CCG Strategies Q&A Blog: To-the-Point Answers to Common Leadership and Management Consulting Questions


Is Job Hopping Bad?

It's a common question that many business professionals ask.

We're going to answer in less than 30 seconds.


Consultant telling Applicant to Job Hop for Better Promotions

Short Answer: Job Hopping is perfectly acceptable. It's the only way to grow your salary faster than inflation or year-end salary increases. As you evolve your skills, move into positions that match your evolution.


Long Answer: Job Hopping used to be "bad". Employers saw a "job hopper" as an unreliable employee who wouldn't stick with the company through its stretch goals.


Today, job hopping is the only way to make more money at the same rate as the economy or better.

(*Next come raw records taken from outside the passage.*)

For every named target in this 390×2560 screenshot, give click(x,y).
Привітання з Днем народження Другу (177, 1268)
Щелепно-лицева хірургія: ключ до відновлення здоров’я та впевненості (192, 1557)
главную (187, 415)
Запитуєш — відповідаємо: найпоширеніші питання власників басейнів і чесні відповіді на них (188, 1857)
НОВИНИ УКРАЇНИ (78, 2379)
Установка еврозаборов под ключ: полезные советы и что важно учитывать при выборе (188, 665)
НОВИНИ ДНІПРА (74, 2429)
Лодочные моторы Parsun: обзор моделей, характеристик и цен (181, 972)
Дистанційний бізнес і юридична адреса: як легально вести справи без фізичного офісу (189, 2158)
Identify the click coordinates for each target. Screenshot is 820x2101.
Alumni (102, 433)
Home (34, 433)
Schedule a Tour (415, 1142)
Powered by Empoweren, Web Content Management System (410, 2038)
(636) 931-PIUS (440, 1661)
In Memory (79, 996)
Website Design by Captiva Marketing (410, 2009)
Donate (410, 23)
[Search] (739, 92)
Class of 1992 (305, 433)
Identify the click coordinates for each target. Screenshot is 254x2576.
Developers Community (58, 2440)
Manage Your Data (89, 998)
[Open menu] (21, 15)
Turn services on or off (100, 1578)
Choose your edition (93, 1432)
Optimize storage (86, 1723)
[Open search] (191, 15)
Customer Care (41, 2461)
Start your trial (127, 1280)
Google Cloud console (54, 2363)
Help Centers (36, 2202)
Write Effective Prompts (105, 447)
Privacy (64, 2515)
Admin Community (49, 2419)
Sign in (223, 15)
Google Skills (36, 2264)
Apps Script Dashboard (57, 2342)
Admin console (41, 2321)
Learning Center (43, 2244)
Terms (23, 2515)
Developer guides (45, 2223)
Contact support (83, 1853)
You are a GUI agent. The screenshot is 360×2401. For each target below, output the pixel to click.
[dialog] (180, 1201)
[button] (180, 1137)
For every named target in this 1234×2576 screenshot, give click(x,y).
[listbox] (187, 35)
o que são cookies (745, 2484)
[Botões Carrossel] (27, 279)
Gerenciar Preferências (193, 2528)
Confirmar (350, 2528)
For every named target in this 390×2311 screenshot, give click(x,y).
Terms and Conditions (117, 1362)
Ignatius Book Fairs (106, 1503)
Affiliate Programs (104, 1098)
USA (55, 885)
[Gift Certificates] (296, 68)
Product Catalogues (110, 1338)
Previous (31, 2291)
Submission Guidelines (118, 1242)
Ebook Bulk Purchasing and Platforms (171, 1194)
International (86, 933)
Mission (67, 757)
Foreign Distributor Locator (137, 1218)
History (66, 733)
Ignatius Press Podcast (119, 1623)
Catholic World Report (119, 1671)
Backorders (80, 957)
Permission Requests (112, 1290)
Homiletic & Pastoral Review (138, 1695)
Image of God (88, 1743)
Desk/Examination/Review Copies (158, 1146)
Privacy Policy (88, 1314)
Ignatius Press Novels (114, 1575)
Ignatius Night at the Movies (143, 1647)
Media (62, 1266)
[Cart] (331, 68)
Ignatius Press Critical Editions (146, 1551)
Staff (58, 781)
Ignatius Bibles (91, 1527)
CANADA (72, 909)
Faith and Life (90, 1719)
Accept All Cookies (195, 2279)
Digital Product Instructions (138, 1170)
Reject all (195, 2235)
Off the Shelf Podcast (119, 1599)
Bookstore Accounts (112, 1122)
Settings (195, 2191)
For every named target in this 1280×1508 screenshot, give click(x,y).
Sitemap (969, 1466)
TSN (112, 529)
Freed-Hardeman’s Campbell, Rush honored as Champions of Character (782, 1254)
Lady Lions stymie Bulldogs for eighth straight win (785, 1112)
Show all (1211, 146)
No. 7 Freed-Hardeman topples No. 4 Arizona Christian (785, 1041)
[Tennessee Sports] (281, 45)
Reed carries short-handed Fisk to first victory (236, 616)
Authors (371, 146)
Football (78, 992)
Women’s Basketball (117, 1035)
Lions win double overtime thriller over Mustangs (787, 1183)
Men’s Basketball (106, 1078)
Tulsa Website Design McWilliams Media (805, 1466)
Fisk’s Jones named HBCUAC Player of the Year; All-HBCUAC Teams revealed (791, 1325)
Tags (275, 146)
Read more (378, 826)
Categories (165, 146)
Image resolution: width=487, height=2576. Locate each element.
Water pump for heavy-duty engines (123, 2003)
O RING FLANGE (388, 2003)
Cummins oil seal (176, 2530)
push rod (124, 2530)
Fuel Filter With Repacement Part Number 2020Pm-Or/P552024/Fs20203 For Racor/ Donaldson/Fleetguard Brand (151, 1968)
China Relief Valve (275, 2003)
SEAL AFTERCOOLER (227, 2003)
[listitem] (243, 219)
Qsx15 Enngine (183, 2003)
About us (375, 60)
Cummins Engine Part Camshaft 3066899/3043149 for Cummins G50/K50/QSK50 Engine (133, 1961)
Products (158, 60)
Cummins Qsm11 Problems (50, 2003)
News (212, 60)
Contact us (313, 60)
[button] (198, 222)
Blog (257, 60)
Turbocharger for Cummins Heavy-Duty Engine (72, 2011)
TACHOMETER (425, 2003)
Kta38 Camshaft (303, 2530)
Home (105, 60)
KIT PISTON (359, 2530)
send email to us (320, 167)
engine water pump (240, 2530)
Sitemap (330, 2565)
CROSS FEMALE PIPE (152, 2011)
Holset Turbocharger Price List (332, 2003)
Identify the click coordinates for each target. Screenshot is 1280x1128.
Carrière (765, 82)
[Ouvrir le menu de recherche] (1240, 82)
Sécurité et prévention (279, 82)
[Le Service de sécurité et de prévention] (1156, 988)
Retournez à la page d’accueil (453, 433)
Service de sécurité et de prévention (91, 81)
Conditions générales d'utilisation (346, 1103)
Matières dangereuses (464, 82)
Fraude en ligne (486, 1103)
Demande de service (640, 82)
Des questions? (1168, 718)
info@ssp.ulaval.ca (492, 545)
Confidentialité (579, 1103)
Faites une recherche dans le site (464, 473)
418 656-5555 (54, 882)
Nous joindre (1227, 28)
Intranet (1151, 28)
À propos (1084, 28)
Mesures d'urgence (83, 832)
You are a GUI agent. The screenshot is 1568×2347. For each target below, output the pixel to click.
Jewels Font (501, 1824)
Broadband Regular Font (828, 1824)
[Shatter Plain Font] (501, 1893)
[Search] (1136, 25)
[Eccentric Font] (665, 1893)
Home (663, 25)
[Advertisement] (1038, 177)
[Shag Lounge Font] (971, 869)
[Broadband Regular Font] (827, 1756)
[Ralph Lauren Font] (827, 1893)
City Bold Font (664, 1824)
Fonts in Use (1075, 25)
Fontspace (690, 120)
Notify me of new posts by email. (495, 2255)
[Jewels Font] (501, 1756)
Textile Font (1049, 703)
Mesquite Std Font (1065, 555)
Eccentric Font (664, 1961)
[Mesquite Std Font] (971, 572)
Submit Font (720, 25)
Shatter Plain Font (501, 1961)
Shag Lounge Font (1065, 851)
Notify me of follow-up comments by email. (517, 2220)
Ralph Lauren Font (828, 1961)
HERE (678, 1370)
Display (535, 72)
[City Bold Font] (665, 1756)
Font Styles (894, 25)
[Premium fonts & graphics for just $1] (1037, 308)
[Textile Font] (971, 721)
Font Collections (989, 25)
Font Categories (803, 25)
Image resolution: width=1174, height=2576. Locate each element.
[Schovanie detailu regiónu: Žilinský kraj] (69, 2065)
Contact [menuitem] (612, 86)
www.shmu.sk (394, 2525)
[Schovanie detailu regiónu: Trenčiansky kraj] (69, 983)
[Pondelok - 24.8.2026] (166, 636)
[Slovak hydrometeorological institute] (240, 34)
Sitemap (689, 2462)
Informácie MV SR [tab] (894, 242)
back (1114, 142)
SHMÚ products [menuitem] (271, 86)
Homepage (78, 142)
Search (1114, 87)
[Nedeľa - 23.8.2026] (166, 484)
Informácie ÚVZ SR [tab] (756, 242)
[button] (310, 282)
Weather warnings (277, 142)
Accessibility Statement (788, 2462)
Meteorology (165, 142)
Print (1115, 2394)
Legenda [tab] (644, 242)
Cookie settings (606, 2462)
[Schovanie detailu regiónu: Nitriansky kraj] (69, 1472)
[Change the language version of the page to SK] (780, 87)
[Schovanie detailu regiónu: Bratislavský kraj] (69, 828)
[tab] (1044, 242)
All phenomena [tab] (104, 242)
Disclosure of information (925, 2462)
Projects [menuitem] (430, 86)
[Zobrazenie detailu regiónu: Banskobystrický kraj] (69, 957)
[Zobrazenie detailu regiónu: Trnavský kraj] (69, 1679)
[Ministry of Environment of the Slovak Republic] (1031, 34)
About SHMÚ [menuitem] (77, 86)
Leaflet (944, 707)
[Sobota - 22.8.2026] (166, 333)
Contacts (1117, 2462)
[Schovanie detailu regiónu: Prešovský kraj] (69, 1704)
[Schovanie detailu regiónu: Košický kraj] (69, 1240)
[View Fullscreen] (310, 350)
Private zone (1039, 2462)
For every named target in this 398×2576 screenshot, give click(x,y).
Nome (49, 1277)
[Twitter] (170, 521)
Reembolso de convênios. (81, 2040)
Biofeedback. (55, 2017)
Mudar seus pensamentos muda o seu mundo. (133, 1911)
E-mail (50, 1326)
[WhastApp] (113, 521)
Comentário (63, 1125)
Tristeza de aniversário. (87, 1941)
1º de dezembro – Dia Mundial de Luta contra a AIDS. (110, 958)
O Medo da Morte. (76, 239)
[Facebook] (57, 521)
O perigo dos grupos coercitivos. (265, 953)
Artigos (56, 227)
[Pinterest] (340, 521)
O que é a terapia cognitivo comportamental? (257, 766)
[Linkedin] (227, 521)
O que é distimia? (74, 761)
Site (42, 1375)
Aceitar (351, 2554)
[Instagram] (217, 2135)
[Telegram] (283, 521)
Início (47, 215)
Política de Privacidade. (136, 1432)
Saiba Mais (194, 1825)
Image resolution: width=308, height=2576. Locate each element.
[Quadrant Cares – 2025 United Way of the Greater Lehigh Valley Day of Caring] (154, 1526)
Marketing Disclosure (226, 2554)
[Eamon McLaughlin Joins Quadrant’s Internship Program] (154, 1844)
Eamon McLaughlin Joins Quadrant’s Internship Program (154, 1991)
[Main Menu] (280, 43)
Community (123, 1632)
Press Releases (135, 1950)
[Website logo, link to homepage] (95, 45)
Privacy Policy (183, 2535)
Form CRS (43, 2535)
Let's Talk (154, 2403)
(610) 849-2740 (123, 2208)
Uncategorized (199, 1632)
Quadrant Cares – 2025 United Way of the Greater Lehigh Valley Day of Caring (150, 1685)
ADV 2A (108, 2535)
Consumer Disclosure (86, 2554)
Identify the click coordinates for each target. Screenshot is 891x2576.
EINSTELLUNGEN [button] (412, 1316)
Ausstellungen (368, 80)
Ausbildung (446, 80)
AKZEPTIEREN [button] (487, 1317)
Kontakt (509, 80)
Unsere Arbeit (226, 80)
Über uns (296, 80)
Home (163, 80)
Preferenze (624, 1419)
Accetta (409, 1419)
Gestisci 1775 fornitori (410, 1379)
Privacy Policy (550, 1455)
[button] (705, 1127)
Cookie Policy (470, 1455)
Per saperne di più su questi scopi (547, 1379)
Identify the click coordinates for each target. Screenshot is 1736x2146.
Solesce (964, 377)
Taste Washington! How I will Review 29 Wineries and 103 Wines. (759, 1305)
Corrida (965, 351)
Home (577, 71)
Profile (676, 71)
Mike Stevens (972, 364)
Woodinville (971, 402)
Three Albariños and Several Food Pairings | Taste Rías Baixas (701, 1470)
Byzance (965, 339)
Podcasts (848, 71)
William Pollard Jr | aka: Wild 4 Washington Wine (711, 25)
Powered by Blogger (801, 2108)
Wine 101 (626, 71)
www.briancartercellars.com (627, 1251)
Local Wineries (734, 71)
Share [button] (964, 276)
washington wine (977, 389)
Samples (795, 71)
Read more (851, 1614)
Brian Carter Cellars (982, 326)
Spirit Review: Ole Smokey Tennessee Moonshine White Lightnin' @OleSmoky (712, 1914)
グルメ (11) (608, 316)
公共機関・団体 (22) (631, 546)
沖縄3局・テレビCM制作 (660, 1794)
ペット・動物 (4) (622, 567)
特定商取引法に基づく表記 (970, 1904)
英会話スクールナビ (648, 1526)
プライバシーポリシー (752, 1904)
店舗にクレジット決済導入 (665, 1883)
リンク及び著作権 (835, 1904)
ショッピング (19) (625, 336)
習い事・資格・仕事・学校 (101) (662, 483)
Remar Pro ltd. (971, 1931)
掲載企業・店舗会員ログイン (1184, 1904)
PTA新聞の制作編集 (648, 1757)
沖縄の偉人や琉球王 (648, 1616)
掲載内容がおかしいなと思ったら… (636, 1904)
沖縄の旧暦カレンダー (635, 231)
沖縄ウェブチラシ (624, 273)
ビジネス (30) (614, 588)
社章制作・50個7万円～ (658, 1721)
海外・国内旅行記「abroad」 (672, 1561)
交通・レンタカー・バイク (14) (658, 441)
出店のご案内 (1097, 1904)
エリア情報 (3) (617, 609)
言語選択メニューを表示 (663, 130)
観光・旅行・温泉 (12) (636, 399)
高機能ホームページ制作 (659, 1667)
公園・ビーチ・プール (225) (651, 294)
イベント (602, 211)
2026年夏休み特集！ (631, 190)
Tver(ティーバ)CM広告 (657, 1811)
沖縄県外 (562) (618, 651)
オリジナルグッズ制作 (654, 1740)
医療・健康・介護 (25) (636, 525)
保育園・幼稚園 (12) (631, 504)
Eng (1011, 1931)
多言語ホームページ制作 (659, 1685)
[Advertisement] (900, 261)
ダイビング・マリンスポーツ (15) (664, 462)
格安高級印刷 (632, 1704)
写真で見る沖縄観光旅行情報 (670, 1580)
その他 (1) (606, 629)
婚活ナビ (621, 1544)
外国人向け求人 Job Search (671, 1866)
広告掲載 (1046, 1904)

Current research indicates that professionals who move jobs every 2-3 years will outearn their counterparts drastically. A recent study by the Pew Research Center shares that 60% of professionals who changed jobs reported a salary increase.


The only way to survive this economic climate is to collect valuable skills and leverage those skills for better-paying jobs.


Even accepting a lateral job offer at an external firm will yield a higher salary. The most recent ADP study found that employees who stayed at their current jobs typically received a 5.3% pay increase. However, when employees switched jobs, they were likely to receive a 9% salary increase.


If you want to make more money, you will need to be willing to make job movements.